The documents have also highlighted how Britain has more companies based in tax havens than almost every jurisdiction other than Hong Kong — itself a former overseas territory — while the most widely used tax haven is another overseas territory, the British Virgin Islands.

The unflattering scrutiny Cameron's family finances are receiving will also ramp up attention surrounding an Anti-Corruption Summit the government is hosting in London next month — almost a year after the prime minister gave a landmark speech denouncing corruption and demanding business ownership transparency during a visit to Singapore.

In that speech, Cameron called corruption the "cancer at the heart of so many of the world's problems." Responding to claims that corrupt rulers and criminals have parked assets in Britain using property purchased through shell companies, he declared himself "determined that the UK must not become a safe haven for corrupt money from around the world."

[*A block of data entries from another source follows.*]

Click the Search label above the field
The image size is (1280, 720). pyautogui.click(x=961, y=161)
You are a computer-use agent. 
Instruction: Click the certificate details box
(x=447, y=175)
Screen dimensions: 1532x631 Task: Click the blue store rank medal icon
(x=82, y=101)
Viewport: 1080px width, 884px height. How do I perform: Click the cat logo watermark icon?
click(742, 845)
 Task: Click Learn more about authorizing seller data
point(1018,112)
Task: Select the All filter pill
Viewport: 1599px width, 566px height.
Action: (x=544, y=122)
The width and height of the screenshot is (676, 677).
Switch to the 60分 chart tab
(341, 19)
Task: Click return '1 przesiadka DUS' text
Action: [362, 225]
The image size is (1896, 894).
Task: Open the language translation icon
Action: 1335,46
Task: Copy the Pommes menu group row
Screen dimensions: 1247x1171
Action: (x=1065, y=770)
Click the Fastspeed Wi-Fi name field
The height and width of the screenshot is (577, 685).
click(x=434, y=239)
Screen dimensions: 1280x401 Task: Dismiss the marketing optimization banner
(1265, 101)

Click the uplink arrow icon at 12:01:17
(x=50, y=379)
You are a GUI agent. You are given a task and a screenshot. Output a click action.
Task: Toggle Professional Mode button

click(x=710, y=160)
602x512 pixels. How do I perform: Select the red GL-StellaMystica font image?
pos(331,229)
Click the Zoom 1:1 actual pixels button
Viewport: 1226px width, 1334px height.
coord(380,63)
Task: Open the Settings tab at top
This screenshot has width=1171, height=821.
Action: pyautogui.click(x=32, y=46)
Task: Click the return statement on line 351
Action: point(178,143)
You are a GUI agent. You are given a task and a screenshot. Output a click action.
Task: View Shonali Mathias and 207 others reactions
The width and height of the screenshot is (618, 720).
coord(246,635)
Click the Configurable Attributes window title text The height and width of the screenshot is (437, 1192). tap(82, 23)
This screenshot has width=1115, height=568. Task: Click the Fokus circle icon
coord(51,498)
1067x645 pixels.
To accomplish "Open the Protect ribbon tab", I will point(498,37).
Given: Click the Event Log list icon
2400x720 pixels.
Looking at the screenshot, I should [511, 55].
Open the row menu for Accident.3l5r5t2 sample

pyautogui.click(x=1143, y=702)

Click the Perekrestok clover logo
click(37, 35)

But in a statement released in January, global corruption watchdog Transparency International (TI) drew attention to the "contradictory signs" being given off by the UK government regarding corruption, such as the dropping of proposals to place personal responsibility on bankers for money laundering failings, and ongoing close relations with leaders of states known to suffer deep problems with corruption, such as China and Saudi Arabia.

In that statement, TI published a list of "five achievable things the Prime Minister could do before the Summit to defuse criticism and show he is serious", which included addressing the "Achilles Heel" in his anti-corruption plans – the overseas territories.

"It's not just their role as centres of global money laundering: it's the cronyism and corruption that has allowed this to happen," said the statement.

On Monday, TI-UK Executive Director Robert Barrington said he hoped the spotlight that is now shining on Cameron would bring meaningful action ahead of the summit.

"These revelations will increase the scrutiny on the PM and whether he is willing to move to close the loopholes in the global financial system," he said.